Copy out the part of the material that starts with the line containing "Describe the element" and runs to the end of the material, leaving out the pictures.

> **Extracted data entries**
• • • • •

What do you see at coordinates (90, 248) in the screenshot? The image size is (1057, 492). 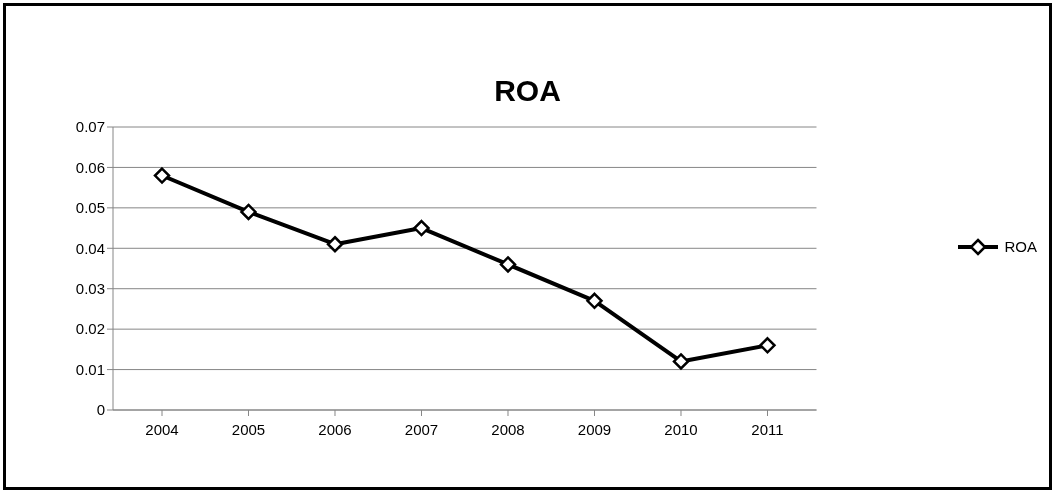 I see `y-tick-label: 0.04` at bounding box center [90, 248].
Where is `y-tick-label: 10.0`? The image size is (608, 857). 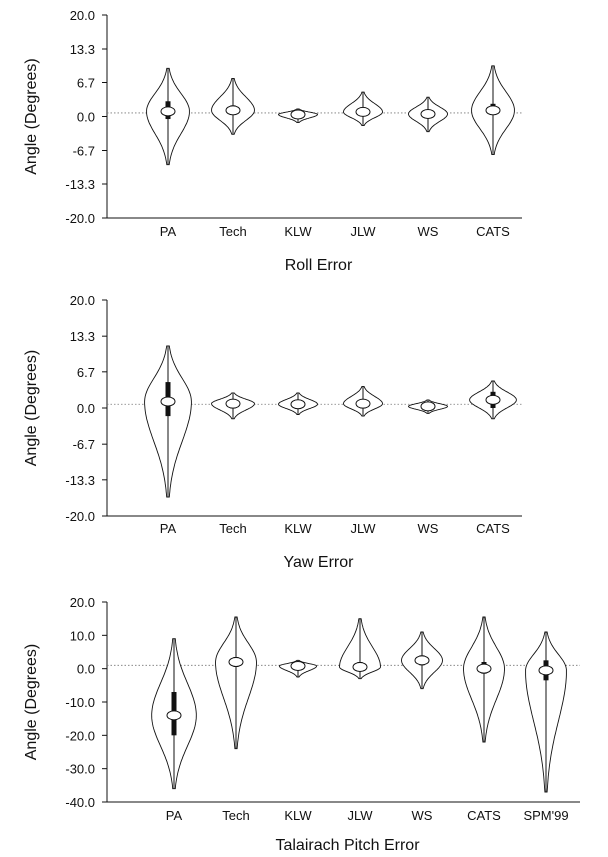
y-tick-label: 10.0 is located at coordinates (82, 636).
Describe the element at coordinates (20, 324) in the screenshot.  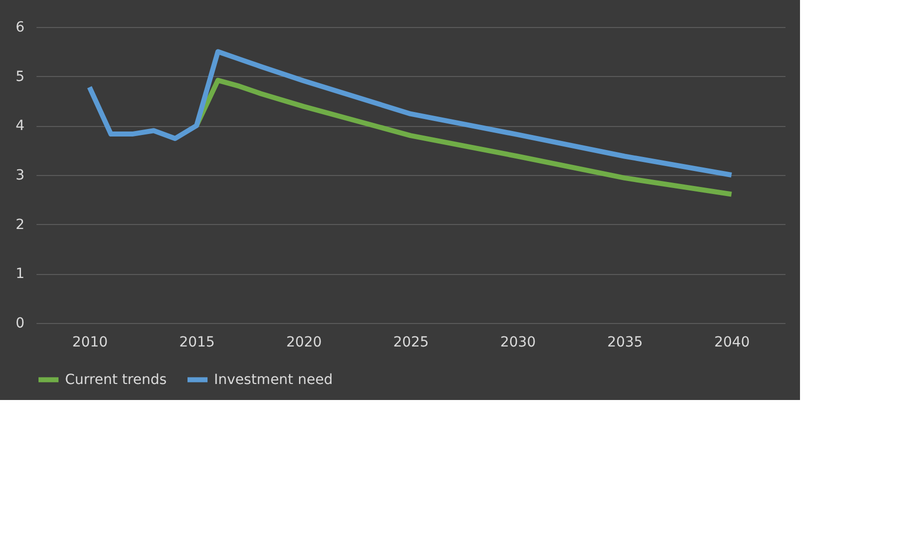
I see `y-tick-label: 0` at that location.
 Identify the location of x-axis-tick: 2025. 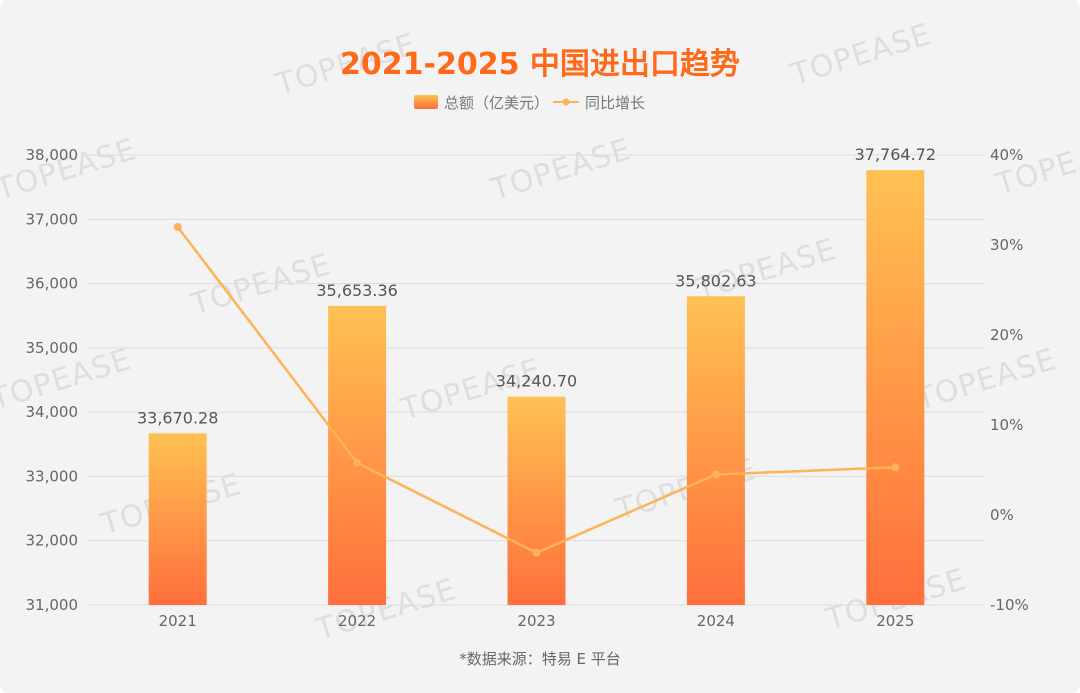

• • • • •

> **Output for this exercise**
Describe the element at coordinates (20, 324) in the screenshot.  
I see `y-tick-label: 0` at that location.
 Identify the location of x-axis-tick: 2025. 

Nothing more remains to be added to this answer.